Los freelancers que necesitan más potencia para edición o desarrollo suelen mirar el rango de $1.800.000 a $2.800.000, donde aparecen opciones de Dell, ASUS o Lenovo con mejores teclados, baterías que duran toda la jornada y puertos actualizados. Pasar esa barrera solo tiene sentido si realmente vas a usar las características extras: una RTX 4060 para quien hace algo de diseño 3D o gaming ligero, por ejemplo.
Aspectos que casi nadie mira y terminan siendo clave
La batería es uno de los puntos más ignorados hasta que la notebook se apaga a media tarde. Buscá modelos que ofrezcan al menos 8 horas de uso real en navegación web y documentos. En trenes del Sarmiento o colectivos de Buenos Aires, esa diferencia se nota.
El teclado también importa más de lo que parece. Si vas a escribir mucho (tesis, informes, código), probá el tacto antes de comprar. Algunos modelos económicos tienen teclas que se sienten esponjosas y cansan la muñeca rápido.
La calidad de la cámara y el micrófono ganó relevancia con las videollamadas diarias. Una cámara Full HD con reducción de ruido ayuda a que tus reuniones por Zoom o Meet se vean profesionales, especialmente si trabajás con clientes del exterior.
Preguntas que tenés que hacerte antes de pagar
- ¿Cuántas horas por día la vas a tener encendida?
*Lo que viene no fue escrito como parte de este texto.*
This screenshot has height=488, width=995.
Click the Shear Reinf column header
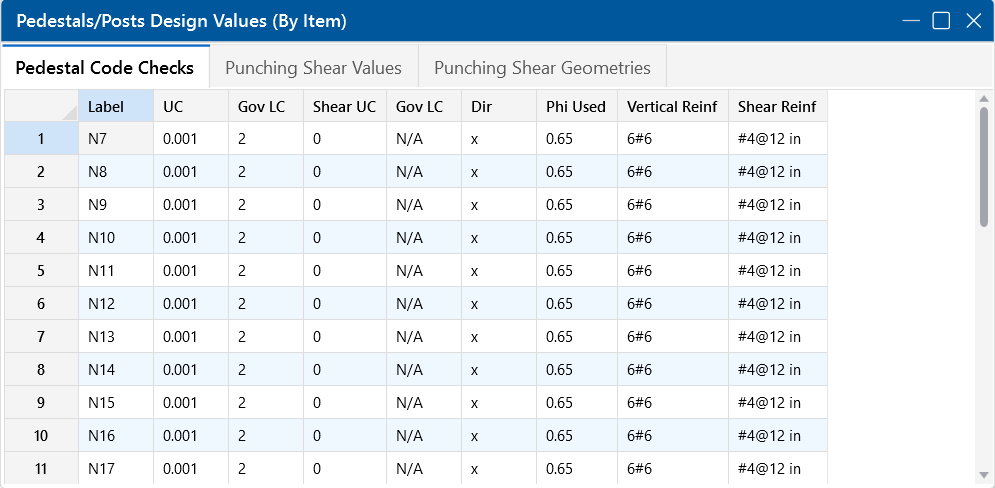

- ¿La movés mucho o suele quedarse en un escritorio?
- ¿Necesitás conectar dos monitores externos al mismo tiempo?
- ¿Importa que sea liviana para llevarla en la mochila todos los días?
- ¿En qué software específico vas a trabajar la mayor parte del tiempo?
Responder estas preguntas con honestidad evita comprar de más o de menos. Un estudiante de abogacía no necesita la misma máquina que un arquitecto que modela en Revit.
Dónde comprar y qué mirar en las tiendas
En Argentina, comparar precios entre Mercado Libre, Garbarino y las tiendas oficiales de las marcas sigue siendo la mejor estrategia. Fijate siempre en la garantía local: preferí equipos que traigan servicio técnico en tu ciudad. Un equipo importado “barato” puede terminar siendo caro si se rompe y no hay repuestos.
Revisá también las actualizaciones de BIOS y drivers que ofrece el fabricante. Marcas que entregan soporte por más de tres años facilitan la vida cuando Windows o el navegador piden actualizaciones que rompen algo.
El ángulo de la durabilidad y la reparabilidad
Cada vez más gente se pregunta cuánto tiempo va a durar la notebook antes de volverse lenta o imposible de reparar. Optar por modelos que permitan ampliar la RAM o cambiar el SSD después de un par de años alarga la vida útil y reduce residuos electrónicos. En un contexto de inflación y dólar alto, estirar la vida de un equipo tres o cuatro años es una decisión económica inteligente.
Evitá los equipos ultradelgados que soldan todo a la placa: cuando la memoria RAM se llena, no hay forma de mejorarla. Para un uso intensivo de varios años, mejor una notebook tradicional con bahías de expansión.
En resumen, la mejor notebook no es la más cara ni la que tiene más luces RGB. Es aquella que responde exactamente a lo que necesitás hacer, sin obligarte a adaptarte a sus limitaciones ni a pagar por funciones que nunca vas a usar. Pensar en tu contexto real –sea una pyme del interior, un estudiante de alguna universidad nacional o un profesional independiente– es el primer paso para no equivocarte.